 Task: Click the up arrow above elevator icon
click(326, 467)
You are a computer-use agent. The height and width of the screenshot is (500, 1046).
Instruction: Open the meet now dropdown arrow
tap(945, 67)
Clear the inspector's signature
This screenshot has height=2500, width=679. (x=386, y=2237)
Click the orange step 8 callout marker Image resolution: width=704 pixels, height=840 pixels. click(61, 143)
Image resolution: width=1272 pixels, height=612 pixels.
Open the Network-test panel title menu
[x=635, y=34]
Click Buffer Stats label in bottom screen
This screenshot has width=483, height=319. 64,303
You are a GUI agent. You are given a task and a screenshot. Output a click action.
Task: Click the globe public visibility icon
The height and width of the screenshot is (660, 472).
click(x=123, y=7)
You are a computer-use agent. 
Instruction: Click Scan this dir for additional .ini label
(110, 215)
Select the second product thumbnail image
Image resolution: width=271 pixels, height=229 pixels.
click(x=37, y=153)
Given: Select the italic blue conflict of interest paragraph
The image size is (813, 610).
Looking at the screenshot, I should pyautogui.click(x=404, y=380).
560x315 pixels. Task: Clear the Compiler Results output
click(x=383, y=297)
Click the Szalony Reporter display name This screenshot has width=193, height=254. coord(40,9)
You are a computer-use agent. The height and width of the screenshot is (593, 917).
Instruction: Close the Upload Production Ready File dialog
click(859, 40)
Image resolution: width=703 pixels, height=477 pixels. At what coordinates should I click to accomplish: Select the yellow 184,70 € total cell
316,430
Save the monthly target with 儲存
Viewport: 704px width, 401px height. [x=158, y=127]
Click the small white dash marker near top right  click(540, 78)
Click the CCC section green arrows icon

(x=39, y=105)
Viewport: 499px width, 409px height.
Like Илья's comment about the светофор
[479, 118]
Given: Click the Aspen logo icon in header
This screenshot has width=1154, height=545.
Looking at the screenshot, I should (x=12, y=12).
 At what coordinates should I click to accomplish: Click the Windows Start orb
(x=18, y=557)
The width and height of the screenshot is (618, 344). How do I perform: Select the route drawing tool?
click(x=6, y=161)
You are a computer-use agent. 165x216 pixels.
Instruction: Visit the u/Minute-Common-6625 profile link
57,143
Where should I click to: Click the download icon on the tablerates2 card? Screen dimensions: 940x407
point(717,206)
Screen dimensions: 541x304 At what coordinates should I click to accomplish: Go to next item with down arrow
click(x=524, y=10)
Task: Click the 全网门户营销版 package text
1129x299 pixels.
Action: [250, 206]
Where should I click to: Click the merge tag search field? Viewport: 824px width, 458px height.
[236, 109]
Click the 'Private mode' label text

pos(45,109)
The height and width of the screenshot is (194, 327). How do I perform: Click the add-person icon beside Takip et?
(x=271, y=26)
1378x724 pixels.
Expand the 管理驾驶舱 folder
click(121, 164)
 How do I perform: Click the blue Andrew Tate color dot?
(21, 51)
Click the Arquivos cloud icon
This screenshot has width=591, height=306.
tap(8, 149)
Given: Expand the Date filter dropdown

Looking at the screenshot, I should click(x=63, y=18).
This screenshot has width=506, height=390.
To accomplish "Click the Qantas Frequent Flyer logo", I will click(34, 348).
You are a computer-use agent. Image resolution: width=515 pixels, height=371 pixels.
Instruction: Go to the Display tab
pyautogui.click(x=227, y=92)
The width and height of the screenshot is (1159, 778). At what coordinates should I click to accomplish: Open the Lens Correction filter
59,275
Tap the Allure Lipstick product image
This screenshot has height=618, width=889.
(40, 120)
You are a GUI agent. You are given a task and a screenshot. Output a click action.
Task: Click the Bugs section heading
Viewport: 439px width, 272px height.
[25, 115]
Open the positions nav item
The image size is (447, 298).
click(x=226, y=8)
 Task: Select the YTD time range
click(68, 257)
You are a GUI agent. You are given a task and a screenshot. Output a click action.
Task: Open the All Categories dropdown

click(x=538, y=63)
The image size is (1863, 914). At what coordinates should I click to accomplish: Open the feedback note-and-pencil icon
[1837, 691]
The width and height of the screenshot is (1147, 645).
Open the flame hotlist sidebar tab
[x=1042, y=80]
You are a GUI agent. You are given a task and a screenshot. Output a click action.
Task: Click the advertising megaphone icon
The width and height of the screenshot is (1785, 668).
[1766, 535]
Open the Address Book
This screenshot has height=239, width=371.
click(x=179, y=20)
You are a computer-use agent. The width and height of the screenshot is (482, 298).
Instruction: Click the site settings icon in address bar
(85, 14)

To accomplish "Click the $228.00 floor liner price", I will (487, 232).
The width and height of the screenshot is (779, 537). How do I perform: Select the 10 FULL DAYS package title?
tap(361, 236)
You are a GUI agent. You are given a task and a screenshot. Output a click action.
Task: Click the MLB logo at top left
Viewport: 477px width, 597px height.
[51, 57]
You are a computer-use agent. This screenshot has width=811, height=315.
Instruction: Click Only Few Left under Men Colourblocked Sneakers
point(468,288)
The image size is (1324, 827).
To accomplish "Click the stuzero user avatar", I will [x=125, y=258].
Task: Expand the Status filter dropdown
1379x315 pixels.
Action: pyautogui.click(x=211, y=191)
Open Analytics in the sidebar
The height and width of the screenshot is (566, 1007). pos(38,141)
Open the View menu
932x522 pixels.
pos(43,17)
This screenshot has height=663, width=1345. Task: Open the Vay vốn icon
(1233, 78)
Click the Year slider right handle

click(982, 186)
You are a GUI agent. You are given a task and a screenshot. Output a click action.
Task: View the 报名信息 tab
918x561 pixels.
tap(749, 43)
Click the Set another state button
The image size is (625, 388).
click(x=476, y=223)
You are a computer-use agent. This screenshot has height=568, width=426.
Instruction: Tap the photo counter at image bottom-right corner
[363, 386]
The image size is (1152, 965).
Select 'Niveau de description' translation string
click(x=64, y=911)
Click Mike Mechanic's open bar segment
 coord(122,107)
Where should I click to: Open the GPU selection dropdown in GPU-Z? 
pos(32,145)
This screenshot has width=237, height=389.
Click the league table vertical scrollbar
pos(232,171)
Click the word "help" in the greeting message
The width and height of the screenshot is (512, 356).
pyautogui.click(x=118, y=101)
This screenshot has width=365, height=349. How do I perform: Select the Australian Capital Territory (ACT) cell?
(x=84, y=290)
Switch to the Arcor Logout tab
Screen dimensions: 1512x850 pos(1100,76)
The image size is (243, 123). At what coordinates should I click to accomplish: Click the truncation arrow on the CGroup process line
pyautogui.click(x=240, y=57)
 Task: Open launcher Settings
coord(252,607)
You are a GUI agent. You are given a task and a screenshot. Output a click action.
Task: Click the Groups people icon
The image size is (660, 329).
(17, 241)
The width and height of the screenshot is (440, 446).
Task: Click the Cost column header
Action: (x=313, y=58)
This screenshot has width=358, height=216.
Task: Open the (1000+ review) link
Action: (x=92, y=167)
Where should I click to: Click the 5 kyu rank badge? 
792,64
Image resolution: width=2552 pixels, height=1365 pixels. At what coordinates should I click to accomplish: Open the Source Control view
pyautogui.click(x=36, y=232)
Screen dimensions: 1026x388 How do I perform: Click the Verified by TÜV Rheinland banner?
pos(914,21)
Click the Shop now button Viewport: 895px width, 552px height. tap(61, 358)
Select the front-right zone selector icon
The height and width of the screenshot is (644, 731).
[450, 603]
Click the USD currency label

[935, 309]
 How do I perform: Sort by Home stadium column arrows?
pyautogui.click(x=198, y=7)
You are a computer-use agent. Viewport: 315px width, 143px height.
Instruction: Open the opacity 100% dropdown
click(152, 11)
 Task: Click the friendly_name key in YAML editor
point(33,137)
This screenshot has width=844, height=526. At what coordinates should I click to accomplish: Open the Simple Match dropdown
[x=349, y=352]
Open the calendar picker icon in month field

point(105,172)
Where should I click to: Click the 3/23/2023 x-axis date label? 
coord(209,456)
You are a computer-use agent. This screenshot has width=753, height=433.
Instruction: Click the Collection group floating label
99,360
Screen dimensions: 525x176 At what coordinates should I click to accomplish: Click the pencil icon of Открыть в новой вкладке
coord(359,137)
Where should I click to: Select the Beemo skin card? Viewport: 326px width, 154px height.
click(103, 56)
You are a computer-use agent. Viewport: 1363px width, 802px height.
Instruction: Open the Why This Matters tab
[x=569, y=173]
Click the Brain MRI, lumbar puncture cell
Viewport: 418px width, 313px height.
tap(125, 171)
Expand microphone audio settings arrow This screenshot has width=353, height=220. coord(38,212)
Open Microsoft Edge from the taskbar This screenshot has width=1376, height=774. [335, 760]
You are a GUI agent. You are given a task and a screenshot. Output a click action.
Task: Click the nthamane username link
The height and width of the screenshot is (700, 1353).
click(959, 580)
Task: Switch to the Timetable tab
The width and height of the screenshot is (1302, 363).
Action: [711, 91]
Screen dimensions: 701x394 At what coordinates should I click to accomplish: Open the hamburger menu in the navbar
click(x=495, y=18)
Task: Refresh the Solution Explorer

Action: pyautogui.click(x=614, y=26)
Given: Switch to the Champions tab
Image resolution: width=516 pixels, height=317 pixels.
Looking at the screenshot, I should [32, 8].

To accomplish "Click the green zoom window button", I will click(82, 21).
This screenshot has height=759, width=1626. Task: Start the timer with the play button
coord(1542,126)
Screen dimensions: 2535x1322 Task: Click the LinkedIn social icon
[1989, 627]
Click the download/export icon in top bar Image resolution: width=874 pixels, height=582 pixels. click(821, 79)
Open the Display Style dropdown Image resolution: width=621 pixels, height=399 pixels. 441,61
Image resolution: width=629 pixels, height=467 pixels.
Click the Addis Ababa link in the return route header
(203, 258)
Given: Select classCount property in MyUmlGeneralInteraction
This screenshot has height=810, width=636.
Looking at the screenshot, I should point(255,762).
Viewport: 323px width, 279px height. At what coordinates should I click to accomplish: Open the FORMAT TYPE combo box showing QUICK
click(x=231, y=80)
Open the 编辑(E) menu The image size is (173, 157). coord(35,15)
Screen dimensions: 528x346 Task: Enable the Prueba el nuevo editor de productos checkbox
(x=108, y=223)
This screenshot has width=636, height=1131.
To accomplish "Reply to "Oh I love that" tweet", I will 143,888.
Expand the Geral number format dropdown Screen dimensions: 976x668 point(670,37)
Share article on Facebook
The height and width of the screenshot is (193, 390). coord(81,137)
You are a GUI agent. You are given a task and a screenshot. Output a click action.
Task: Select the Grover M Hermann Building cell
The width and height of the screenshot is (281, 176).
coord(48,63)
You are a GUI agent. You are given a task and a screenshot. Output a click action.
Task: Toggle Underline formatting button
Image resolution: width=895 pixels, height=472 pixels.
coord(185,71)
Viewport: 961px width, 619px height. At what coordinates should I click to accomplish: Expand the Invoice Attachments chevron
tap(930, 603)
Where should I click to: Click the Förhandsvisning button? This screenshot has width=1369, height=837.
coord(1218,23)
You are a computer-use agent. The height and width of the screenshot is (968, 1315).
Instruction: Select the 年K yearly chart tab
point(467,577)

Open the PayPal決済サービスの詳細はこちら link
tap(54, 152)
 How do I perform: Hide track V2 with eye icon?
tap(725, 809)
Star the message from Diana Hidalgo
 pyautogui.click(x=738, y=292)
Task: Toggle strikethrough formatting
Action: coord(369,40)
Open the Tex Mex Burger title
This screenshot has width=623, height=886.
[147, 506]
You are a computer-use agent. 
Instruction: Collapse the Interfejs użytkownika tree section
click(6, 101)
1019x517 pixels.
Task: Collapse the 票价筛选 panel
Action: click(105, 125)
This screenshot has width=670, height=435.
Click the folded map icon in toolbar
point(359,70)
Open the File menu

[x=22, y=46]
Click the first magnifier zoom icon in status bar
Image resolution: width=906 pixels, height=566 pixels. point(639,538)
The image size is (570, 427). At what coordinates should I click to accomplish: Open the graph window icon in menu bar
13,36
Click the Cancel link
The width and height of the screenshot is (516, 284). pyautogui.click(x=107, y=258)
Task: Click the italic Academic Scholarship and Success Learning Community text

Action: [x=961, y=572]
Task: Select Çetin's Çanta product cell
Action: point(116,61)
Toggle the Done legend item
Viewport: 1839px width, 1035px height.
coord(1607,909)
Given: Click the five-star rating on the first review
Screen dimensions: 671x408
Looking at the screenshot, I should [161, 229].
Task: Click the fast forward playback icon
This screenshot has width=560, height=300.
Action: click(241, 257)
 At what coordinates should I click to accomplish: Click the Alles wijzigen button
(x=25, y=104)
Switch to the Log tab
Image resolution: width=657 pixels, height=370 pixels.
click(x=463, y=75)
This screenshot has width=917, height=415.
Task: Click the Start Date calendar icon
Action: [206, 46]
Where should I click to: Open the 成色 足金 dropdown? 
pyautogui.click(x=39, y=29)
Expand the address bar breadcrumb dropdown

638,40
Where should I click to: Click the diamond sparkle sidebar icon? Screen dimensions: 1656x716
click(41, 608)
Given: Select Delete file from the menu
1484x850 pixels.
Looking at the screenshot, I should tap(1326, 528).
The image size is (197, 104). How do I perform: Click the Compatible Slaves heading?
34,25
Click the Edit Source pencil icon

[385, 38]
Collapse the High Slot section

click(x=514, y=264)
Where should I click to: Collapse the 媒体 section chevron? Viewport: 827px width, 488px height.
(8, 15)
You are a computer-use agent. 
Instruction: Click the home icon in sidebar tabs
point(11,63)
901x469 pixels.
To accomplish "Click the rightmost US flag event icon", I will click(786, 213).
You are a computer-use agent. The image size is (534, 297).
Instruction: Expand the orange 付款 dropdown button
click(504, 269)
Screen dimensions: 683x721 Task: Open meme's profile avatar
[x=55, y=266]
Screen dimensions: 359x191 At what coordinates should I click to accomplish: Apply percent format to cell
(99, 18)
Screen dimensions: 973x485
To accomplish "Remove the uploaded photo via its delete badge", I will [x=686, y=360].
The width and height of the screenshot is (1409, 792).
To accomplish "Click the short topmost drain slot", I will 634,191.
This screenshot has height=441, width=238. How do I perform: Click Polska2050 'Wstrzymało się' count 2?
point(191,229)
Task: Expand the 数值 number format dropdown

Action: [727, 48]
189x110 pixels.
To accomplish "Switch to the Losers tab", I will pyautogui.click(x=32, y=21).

> **TO BE DONE**
State how many lines in the rows above contain the word "first". Case counts, and the reply should be the number alone.

> **FINAL RESULT**
2